After this event, I actually heard in my brain a loud snap sound and I think my brain was saying “enough of this mission bullshit.” I had reached the point that I was not going to take shit anymore or from anybody. My fear of man left me and this experience gave me a strange sense of empowerment and courage that I never had known before. Unknown to me, I would use this new courage at my next Zone Conference.
THE DROOLING ANGRY MISSION PRESIDENT
Four months before I was to go home, at a Zone Conference, I had the usual interview with the MP as every missionary did. But as the usual “blame the Elder” one sided interview commenced, the MP became unusually hateful and vindictive toward me because this time he stood up from behind the desk and proceeded to yell into my face saying that “I was a failure as a missionary” as he pointed out my lack of baptisms and the low number of investigator discussions indicated on my weekly report. Every Zone conference always produced a similar tirade from him but this time was the last straw for me with this GA-wannabe pin head.
Too many times did I sit through similar interviews and said nothing, but now, with my new found courage, I fired back at him. I stood up from my chair, leaned over the desk and yelled back into his face, using several colorful metaphors in the process, that he was a fucking failure of a mission president for blaming me about things that I had no control over. I continued yelling into his face saying that if he was incapable of offering any kind of encouragement, support, or compassion for me or any other missionary who gave up everything to be in this armpit of a place, he should pack his bags, take his clueless wife and his dumb-ass children, and get the hell out of our lives. This man was not the kind of man used to being put in his place by anyone let alone a lowly elder.
In all my days there, I have never seen him madder but I did not care anymore. He went beyond red faced to purple and began to drool onto the desk. He was so angry he could not speak anymore and I had run out of colorful metaphors to continue.

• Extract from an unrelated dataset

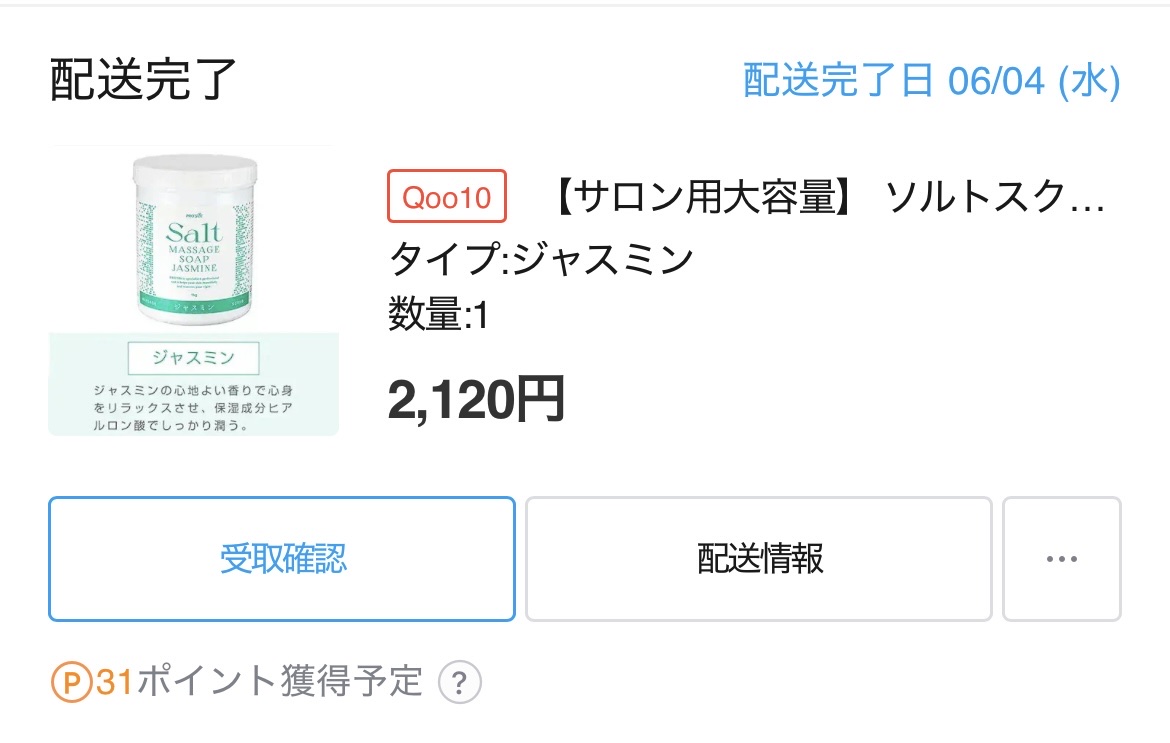Open 配送情報 delivery information
1170x743 pixels.
point(759,559)
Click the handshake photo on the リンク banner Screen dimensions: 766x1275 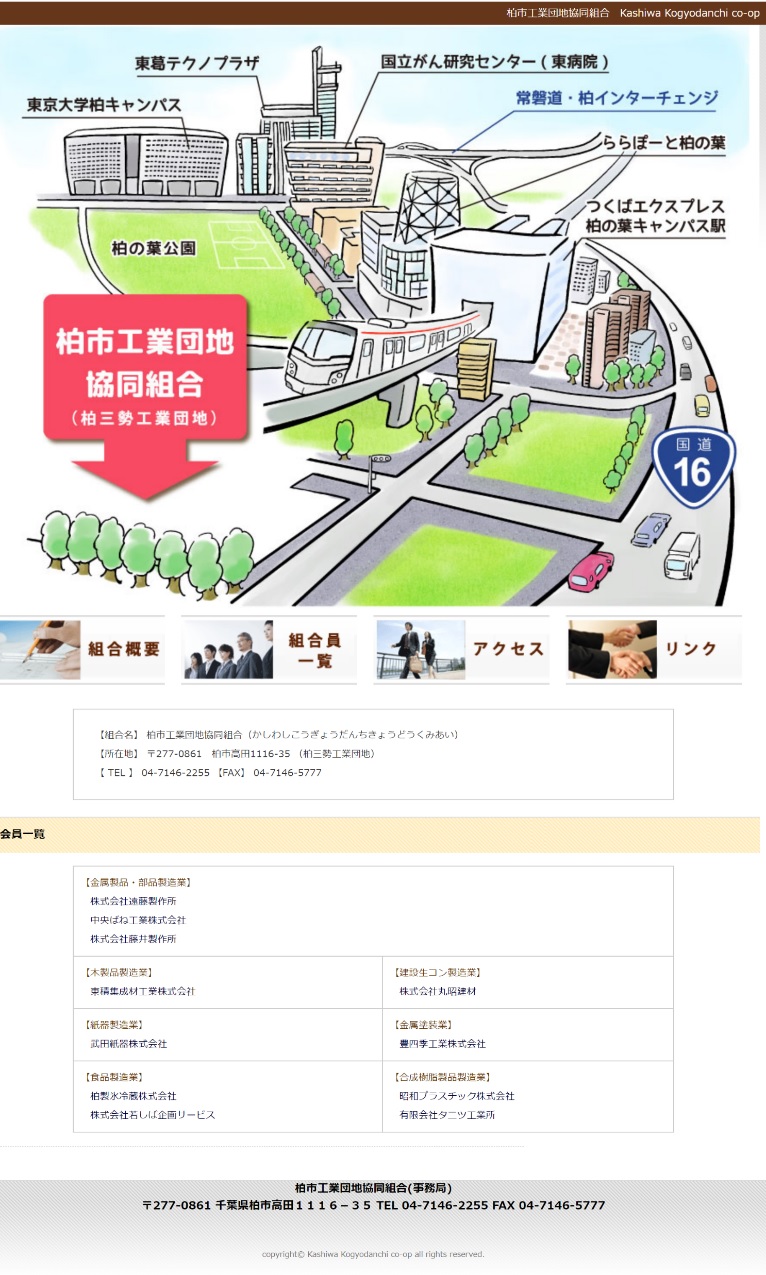coord(612,650)
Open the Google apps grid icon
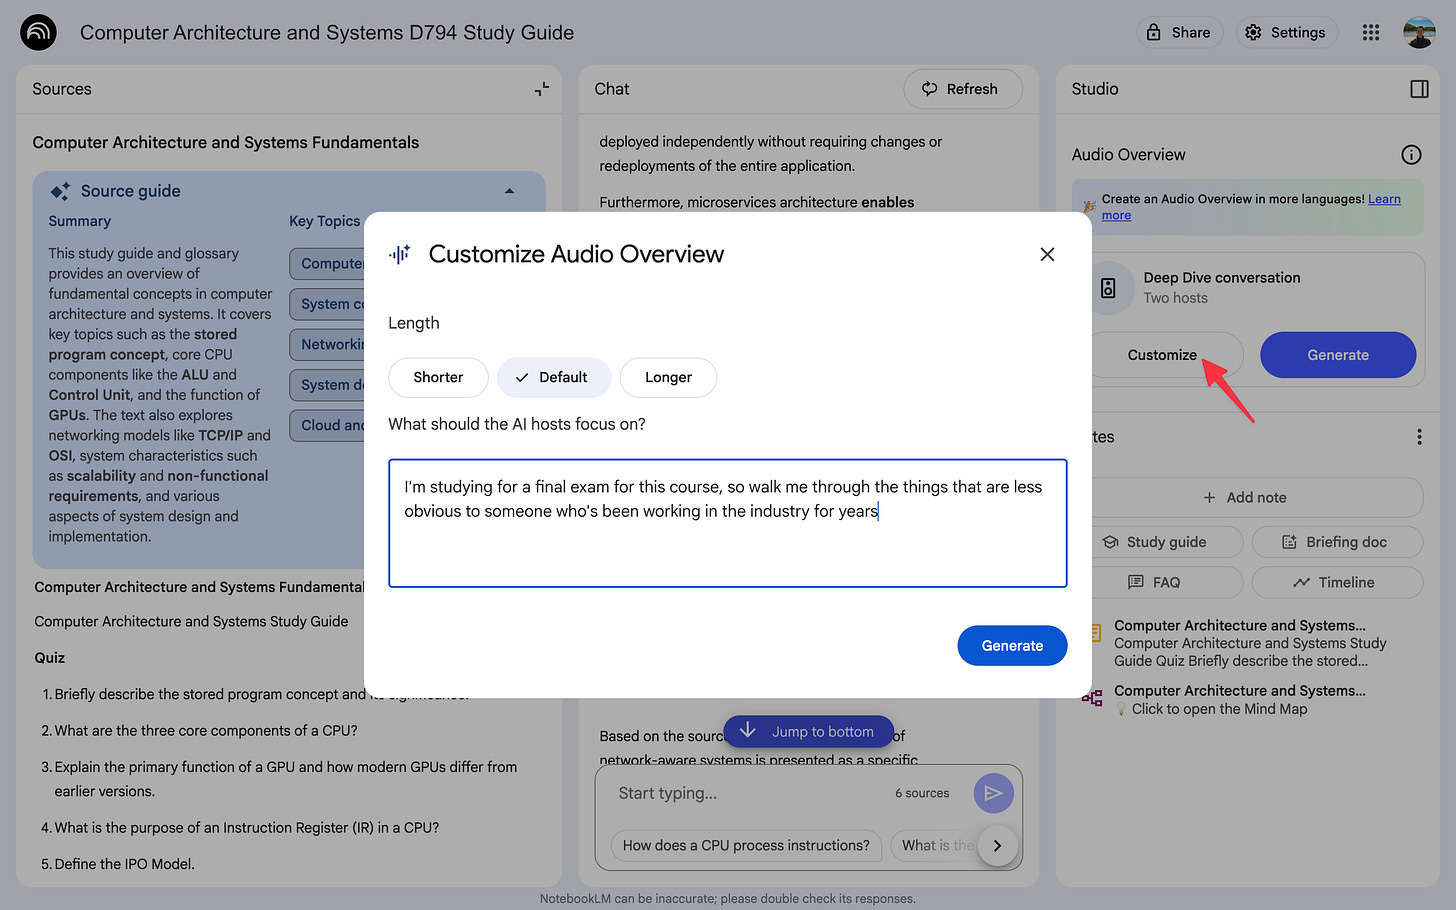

As I turned toward the door and began to walk out, my last words to him were that I would never speak to him again for any reason. I then walked out of the room, left him with his puddle of drool, and I never did speak to him again for the remainder of my mission.
After that heated exchange, I went outside the church building for the remainder of the Zone Conference to calm myself down. For the next 3 hours, I fed two squirrels from a jar of Planters Peanuts. That was the last time I ever took lip from him or his assistants again.

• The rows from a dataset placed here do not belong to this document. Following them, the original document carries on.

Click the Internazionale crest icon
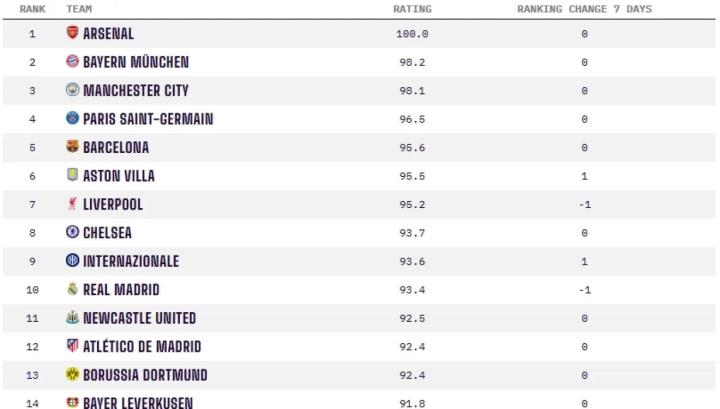Viewport: 720px width, 409px height. [72, 261]
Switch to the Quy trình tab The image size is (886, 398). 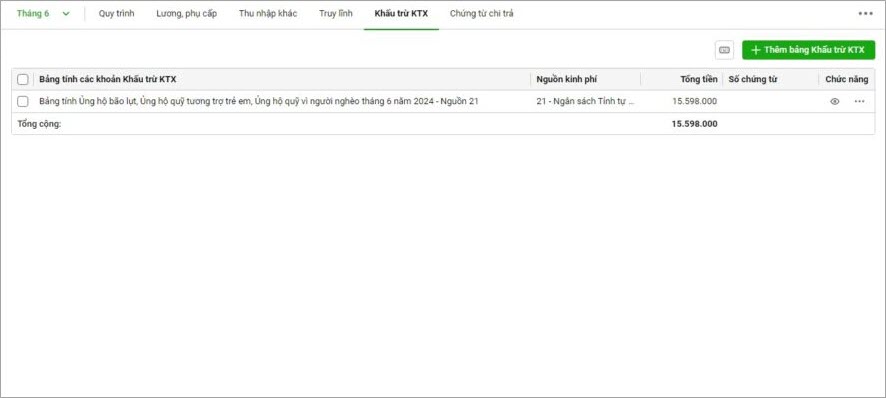point(116,14)

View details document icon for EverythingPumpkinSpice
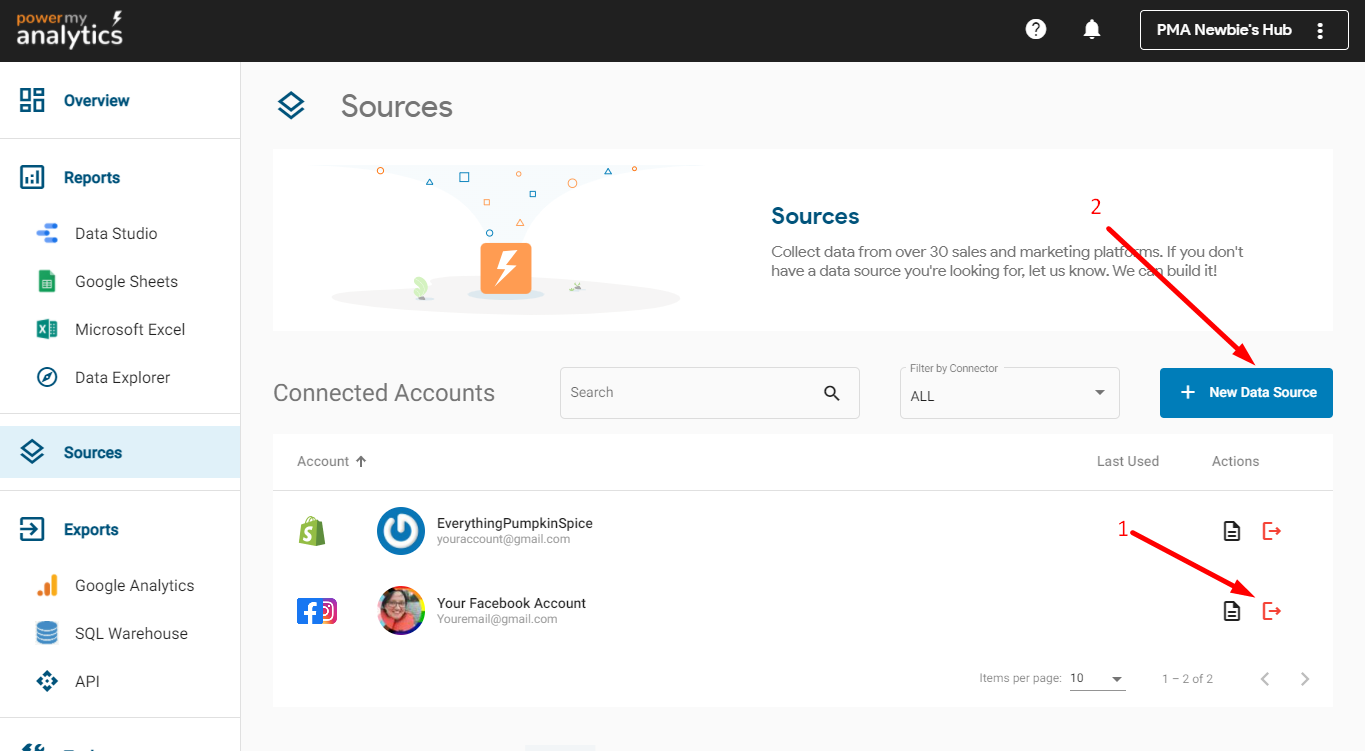tap(1232, 531)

That day, any belief I had of the divinity of the Mormon Church and any belief that God cared about me ended. I now saw with high clarity that the whole Mormon Church was a bowl of excrement and that I had been swindled out of two years of my life, tricked into laying on the fools “Alter of Forfeit” my girl, my education, my car, and my freedom. Now what do I do? I have 4 months left. Should I end my existence? Do I have the strength see this hell hole through? I did not know at that moment.
I decided to finish the mission and my only reason was so my parents could at least have their bragging rights in the ward of having an RM son. That last 4 months was the hardest time to go through but my thoughts and desires of suicide slowly evaporated. I knew I was going home soon and Kathy was still there.
I do wish to say that had it not been for Kathy’s love and her weekly letters & tapes, I would have gone over the edge and terminated myself. Unknown to her, she was the only anchor that kept me tethered to the world of the living.
My day of release from the “best two years of my life” was coming fast but not fast enough. I just did the mechanics of the job for the remaining 16 weeks.